Jonsi, tossiche, Natale, la gatta Emma, Modern Baseball, Camp Cope, Field Harmonics e Hubert Selby Jr

 

Stanotte stavo guardando questo video di Jonsi mentre la tossica che vive nell'appartamento sotto di me non la smetteva di ridere e parlare con la sua ospite temporanea. M si droga da decenni e si vede. Prima che si trasferisse nel nostro palazzo erano quindici anni che la vedevo per strada, al parco, su una panchina. Non smette mai di parlare e cantare. Quasi sicuramente viene da una famiglia benestante. Ogni volta che ci incontriamo per le scale mi saluta sempre, chiede come sto, mi tiene la porta aperta. La sua ultima ospite (restano qualche giorno per poi andarsene) è un'altra tossica, una ragazza di colore con delle trecce lunghissime. Le sostanze non hanno ancora cancellato del tutto la sua bellezza. Ma la sua voce è sempre rauca, da vecchia, come se si fosse bruciata completamente le corde vocali. Dal primo giorno che ho cominciato a lavorare al cinema non c'è giorno che io non l'abbia vista fuori dal Denner, sul bus diretto in centro, su una panchina fuori dal cimitero, dentro al Piccadilly per le sigarette. Un sorriso. Un buon lavoro. Un, Ce l'hai una sigaretta. Delle tue dieci birre me ne daresti due. Quando l'ho vista ieri mi sono accorto di quanto è dimagrita in questi mesi e di come le sue mani siano piene di ascessi e cicatrici. Avrei voluto prendergliele e accarezzarle. Una volta un dottore mi ha detto che sono un tossico mancato. Un altro mi ha detto che ho tutti i ritmi di un alcolizzato. Un altro mi ha detto che ho un cervello della grandezza di un acino d'uva. Un altro mi ha chiesto se non penso di essere già morto. Di sicuro in questi 41 anni ho maltrattato parecchio il mio corpo. Ci sono giorni che me lo chiedo spesso se non sto vivendo in un'altra vita. Se tutto non sia un sogno. Quello che vedo nello specchio mi fa schifo, orrore, paura. Ma sono io. Anche perché da sempre mi è venuto difficile vivere. Fare vita sociale mi distrugge. Per fortuna questo Covid 19 mi regala un Natale senza parenti. Senza chiacchiere. Senza pranzi. Solo io e la mia compagna. Già l'idea che mi arriveranno alcune videochiamate mi fa salire la birra dallo stomaco. Per consolarmi leggo, provo a scrivere, mi faccio compagnia con la mia gatta Emma, una trovatella che abbiamo adottato da una decina di giorni e che è una dolcezza infinita, gli occhi e le parole della mia compagna, Hubert Selby Jr, le birre, il lago, i chilometri a piedi senza mai aprire bocca per parlare.

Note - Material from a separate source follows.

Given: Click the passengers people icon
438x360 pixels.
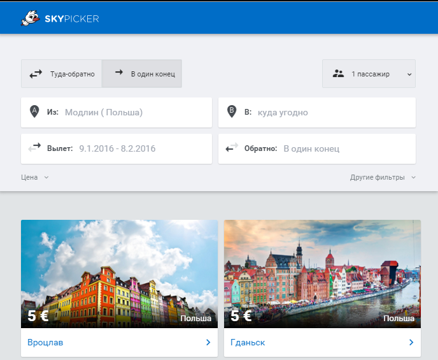Looking at the screenshot, I should coord(338,74).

E ieri quando ho ascoltato questa canzone ho trovato cosa mi serviva per il mio romanzo.


(Done)

Commenti

  1. C'erano due tossiche nella comunità dove ho fatto il tirocinio che dovevano essere state due bellissime donne. Quella bionda sembrava una bambola finita sotto un camion. La Rossa, con i lineamenti più rudi, poteva essere una soubrette. Mi facevano tanta tristezza.